The Web-based information systems regarded as a specific type of information system (IS) bring significant advantages to organizations and users because they are tools to manage, disseminate, and obtain knowledge. The advantages or benefits include creation of added value to goods and services, greater safety, better service, competitive advantage, error reduction, improved product quality, improved communication, efficiency, and productivity, greater administrative efficiency, more opportunities, cost reduction, reduction in labor requirements, stronger support to decision-making, stricter control over operations, and better decision choices (Stair, 1996).

Key Terms in this Chapter

User Satisfaction: Essentially, there are two types of definition for the “customer (user) satisfaction” concept, based on different approaches. The process-oriented approach considers consumer satisfaction as the difference between expected satisfaction and achieved satisfaction, whereas the outcome-oriented approach regards satisfaction as an attribute extracted from a product or service after its consumption.

Usability: The usability concept refers to the time a system takes to perform tasks, to user satisfaction and to the ease with which the user learns to interact with that system. According to the ISO 9126-1 standard, usability is defined as “the capability of a software product to be understood, learned, used, and attractive to the user when used under specified conditions.”
★ ★ ★
* What the task requires
Answer these questions on the excerpt about Web-based information systems:
(a) Which source is cited for the list of advantages these systems bring?
(b) How does the process-oriented approach define consumer satisfaction?
(c) Which standard supplies the quoted definition of usability?
The lines that follow have no connection to the text above.

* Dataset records
★ ★ ★
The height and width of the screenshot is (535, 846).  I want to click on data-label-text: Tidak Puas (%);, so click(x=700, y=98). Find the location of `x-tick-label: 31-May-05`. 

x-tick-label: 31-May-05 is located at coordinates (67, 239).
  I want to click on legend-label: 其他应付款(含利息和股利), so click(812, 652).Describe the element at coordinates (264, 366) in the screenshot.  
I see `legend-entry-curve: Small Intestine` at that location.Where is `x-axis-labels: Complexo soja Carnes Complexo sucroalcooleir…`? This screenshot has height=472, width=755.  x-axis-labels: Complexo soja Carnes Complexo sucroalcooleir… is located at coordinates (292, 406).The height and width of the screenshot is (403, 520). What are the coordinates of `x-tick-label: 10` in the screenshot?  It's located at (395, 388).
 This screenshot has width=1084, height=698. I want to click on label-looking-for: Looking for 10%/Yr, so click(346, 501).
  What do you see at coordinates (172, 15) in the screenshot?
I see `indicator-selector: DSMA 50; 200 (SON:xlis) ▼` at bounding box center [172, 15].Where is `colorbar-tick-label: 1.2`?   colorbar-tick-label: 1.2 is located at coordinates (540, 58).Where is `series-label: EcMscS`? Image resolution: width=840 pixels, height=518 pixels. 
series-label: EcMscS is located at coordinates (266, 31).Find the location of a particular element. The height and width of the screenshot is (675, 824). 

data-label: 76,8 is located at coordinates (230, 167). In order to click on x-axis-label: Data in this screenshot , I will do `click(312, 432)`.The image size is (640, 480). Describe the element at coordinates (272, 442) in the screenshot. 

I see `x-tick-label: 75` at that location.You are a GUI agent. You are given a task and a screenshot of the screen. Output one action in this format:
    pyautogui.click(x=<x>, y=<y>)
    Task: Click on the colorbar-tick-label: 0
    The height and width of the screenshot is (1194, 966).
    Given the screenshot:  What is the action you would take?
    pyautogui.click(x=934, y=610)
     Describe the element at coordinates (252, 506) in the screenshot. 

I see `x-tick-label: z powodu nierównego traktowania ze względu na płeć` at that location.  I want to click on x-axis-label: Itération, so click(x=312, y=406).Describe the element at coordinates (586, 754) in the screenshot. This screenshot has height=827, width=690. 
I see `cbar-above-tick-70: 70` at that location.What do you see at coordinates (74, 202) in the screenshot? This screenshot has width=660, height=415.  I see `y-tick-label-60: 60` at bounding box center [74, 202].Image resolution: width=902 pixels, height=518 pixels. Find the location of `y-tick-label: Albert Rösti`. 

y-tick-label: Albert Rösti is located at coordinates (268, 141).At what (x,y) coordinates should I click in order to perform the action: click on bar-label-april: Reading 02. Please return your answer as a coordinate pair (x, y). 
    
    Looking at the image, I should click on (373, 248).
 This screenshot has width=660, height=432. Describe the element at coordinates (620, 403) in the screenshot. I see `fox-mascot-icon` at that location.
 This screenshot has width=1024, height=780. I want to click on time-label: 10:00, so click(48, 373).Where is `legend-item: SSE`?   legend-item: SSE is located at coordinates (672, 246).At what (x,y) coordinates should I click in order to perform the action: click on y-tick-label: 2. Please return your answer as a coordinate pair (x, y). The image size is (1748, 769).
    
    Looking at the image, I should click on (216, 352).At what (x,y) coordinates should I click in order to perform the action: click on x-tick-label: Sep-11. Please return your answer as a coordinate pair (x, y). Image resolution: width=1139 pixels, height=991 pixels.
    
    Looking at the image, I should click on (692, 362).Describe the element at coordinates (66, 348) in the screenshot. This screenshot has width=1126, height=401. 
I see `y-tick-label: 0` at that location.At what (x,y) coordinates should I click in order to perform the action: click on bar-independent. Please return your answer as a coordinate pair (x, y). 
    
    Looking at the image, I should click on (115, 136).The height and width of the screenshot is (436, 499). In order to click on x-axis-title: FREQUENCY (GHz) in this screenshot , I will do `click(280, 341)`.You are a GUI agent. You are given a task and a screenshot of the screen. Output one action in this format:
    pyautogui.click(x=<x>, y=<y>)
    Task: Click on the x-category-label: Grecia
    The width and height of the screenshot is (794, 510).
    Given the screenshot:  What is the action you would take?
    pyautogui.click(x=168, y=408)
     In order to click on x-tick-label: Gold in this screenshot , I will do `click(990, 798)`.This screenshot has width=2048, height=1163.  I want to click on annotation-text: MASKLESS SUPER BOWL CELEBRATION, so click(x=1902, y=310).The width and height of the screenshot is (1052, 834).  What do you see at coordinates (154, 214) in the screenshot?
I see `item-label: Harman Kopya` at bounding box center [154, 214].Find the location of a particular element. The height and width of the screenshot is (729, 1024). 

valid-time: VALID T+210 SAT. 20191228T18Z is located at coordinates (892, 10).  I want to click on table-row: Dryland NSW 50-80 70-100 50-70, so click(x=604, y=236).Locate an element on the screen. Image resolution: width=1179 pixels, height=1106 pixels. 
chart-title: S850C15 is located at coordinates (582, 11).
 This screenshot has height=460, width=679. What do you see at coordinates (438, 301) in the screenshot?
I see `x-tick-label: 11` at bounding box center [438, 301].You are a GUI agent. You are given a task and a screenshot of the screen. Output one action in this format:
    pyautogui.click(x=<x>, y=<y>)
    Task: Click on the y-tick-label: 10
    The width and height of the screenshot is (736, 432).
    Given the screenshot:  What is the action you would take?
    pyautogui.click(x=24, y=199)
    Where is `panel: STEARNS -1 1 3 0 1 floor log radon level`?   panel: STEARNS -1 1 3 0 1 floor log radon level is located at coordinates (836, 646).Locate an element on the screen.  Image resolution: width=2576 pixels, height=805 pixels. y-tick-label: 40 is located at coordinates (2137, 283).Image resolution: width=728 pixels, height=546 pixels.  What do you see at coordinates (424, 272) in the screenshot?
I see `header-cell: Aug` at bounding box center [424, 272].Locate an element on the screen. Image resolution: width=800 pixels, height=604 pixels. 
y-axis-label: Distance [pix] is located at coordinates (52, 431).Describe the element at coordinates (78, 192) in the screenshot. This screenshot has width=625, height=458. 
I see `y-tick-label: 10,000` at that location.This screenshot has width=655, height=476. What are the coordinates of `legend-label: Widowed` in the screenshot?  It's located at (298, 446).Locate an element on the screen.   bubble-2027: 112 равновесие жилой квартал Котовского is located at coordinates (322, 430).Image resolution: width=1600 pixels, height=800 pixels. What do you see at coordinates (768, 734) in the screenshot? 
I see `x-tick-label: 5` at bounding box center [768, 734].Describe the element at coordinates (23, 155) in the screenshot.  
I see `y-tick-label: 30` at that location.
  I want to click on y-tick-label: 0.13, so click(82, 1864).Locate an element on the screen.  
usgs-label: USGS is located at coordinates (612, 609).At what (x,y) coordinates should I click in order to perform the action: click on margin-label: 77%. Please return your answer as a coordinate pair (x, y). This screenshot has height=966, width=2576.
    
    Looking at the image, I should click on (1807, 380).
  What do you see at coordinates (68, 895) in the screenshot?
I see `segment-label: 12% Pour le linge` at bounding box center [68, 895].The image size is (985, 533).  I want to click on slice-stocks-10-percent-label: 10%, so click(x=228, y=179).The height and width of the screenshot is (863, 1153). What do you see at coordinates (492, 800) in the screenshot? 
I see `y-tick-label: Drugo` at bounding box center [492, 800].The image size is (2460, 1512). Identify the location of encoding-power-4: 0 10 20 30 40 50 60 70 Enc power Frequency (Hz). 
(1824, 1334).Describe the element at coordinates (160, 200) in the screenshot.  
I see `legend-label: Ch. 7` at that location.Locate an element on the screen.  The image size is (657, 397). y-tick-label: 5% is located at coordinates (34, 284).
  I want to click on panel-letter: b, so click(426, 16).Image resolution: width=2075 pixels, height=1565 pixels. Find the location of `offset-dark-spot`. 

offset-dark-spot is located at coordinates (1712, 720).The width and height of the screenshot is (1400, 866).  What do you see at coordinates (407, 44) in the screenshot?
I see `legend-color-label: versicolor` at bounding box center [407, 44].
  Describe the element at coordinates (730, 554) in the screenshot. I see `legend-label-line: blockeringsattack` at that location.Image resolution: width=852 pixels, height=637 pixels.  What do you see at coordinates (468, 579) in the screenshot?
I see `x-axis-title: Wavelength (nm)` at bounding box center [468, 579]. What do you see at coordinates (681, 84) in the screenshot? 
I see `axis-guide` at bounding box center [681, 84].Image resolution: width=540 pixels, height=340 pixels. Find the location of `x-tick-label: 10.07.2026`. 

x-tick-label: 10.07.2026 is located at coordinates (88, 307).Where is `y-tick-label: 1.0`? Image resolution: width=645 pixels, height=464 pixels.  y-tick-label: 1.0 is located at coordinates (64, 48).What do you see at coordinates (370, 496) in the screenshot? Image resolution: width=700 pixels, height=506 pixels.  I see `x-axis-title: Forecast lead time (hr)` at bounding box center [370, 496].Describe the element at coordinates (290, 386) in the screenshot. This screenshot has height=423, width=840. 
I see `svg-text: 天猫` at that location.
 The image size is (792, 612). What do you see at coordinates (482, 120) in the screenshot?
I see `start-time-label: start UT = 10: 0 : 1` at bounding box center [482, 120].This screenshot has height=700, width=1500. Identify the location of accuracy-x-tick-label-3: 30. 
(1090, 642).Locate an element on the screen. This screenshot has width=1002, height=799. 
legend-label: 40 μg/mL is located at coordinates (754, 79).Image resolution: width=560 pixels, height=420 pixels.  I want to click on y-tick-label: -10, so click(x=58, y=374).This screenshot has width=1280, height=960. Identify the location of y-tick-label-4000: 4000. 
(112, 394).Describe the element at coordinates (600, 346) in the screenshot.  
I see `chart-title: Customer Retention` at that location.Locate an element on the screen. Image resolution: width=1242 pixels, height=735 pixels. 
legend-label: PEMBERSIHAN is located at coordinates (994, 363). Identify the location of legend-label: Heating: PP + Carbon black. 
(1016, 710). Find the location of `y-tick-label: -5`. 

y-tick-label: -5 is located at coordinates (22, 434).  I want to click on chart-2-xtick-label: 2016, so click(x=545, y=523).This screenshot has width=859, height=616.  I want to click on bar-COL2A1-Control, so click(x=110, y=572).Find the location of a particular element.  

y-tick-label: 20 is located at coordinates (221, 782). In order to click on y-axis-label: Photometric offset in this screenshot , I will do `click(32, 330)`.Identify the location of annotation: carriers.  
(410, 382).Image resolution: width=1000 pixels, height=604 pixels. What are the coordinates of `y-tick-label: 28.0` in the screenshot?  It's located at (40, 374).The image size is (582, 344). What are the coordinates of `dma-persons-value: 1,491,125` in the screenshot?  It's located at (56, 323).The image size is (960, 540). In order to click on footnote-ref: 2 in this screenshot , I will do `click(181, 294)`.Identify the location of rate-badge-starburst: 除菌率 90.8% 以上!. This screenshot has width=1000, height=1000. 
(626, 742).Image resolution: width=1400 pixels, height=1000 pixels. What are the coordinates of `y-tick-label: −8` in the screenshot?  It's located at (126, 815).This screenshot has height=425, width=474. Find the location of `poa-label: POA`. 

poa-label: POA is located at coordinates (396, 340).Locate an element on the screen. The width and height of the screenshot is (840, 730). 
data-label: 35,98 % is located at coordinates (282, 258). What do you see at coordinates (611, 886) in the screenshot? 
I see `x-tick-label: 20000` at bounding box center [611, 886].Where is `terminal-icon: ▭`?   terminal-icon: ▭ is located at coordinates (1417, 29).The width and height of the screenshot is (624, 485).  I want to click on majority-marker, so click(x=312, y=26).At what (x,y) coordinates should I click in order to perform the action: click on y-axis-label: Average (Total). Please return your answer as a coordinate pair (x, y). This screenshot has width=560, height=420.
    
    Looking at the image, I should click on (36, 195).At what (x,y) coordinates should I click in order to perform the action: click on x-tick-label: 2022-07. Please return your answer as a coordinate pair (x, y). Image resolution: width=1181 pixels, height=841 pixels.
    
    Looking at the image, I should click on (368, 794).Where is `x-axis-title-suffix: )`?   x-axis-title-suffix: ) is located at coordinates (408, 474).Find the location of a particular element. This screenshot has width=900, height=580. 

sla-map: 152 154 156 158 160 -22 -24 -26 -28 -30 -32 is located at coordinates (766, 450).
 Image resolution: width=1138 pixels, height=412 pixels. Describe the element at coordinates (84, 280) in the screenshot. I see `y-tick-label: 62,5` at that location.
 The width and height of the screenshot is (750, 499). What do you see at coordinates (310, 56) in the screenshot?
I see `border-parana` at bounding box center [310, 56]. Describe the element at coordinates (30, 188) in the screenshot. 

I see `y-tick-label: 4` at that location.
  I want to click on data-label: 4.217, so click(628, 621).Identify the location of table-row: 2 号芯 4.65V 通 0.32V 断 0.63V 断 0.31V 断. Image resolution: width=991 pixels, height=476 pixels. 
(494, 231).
★ ★ ★
* Exercise response
(a) Stair, 1996.
(b) As the difference between expected satisfaction and achieved satisfaction.
(c) The ISO 9126-1 standard.